Д.Н. Мамин-Сибиряк Не укажешь… Рассказ

I

Летнее душное утро. Солнце поднялось без лучей, в кровавом зареве. Воздух стоит неподвижно, точно расплавленный металл. Земля уже две недели томится засухой, а дождя все нет. Громадное село Вершинино точно вымерло. Нет обычного оживления, деловой суеты и движения. В воздухе точно висит роковая мысль о засухе. Широкая улица пуста, и только кой-где у завалинок копошится белоголовая деревенская детвора. Некоторые признаки жизни замечаются в двух пунктах — у кабака и волостного правления. У волости стоят две пустых телеги и привязана к столбу хромая лошадь. В тени ворот лежит волостной пес Гарька; он высунул язык и изнемогает от наливающегося зноя. Все окна в волости распахнуты настежь, но эта крайняя мера не достигает цели — в комнате и душно, и пыльно, тяжело.

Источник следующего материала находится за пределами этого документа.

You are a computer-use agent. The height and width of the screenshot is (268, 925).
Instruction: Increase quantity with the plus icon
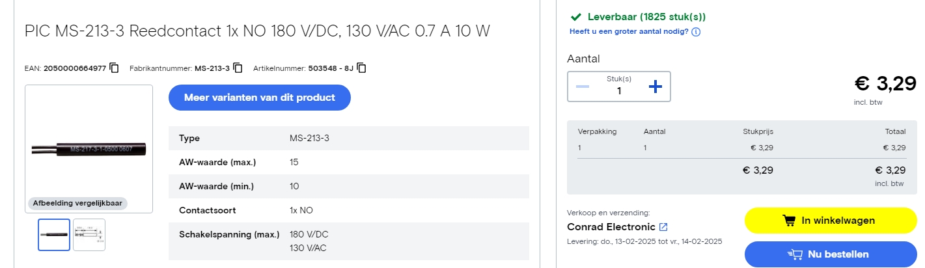click(x=655, y=87)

— Вот так жарынь навалилась… — изнемогающим тоном повторяет староста Вахромей, не обращаясь, собственно, ни к кому. Здоровенный староста вообще испытывает угнетающую тоску, когда сидит за столом. Кажется, и дела никакого нет, а тяжело сидеть чурбаном. Вон старшина, седенький и лысенький старичок, бывший содержатель постоялого двора, тот увяз в дела и читает какие-то бумаги, которые ему подсовывает писарь Костя, кудрявый молодой человек с зеленоватыми глазами. У писаря всегда дело, и он вечно скрипит пером, скорчившись над бумагами.

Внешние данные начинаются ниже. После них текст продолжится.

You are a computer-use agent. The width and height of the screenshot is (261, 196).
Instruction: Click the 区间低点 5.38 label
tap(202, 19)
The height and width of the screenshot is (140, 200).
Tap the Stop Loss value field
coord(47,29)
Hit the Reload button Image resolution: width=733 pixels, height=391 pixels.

— Хоть бы дождичка… — уныло тянет староста, отмахиваясь рукой от мухи, которая стремится сесть непременно на его нос. — Вот бы как хорошо!..

— Ты бы шел домой, Вахромей, — советует старшина, — а то зря только торчишь тут…

— А што я буду дома делать?.. Здесь-то все же на людях…

— Право бы шел, — продолжает советовать старшина. — Делать тебе нечего, ну, богу бы помолился насчет бездождия. Ты у нас наместо дьякона — столько же работы…

Старшина — ядовитый старичонка и не упускает случая поязвить добродушного и глуповатого старосту. В свободное время писарь Костя помогает ему в этом скромном занятии, и случалось не раз, что разозленный Вахромей бросался с кулаками на Костю, и писарь спасал свою приказную душу бегством. Но сейчас Вахромей не может даже сердиться и только моргает заплывшими жиром свиными глазками. До обеда еще далеко, а тут хоть ложись да помирай. В голове Вахромея проползает мысль о том, что хоть бы конокрада поймали — все же развлечение. Кроме начальства, сейчас в волости всего два мужика, которые почтительно стоят у дверей и внимательно следят за писарем, как тот выправляет им новые паспорта. Вообще ничего интересного… Староста слушает, как храпит сторож Ипат в своей каморке, как где-то жужжит муха, как воркуют голуби, — опять скучно. Хоть бы бабы подрались и пришли судиться, или Тришку-буяна привели, или завернул бы сторож Агап, который вечно жалуется на зятьев, — хоть бы что-нибудь этакое подходящее. Небось, в ненастье, особливо в осеннюю пору, так все и прут в волость, а теперь ни одна собака не забежит. Чтобы развлечься хотя немножко, Вахромей принялся ловить муху. Он закрывал глаза и ждал, когда она усядется к нему на нос, но муха оказалась хитрее и не поддавалась этой уловке. Это невинное занятие неожиданно было прервано топотом босых ног сейчас под окном. Вахромей высунулся в окно и закричал:

— Куда вас, пострелов, несет? Вот ужо я вас!..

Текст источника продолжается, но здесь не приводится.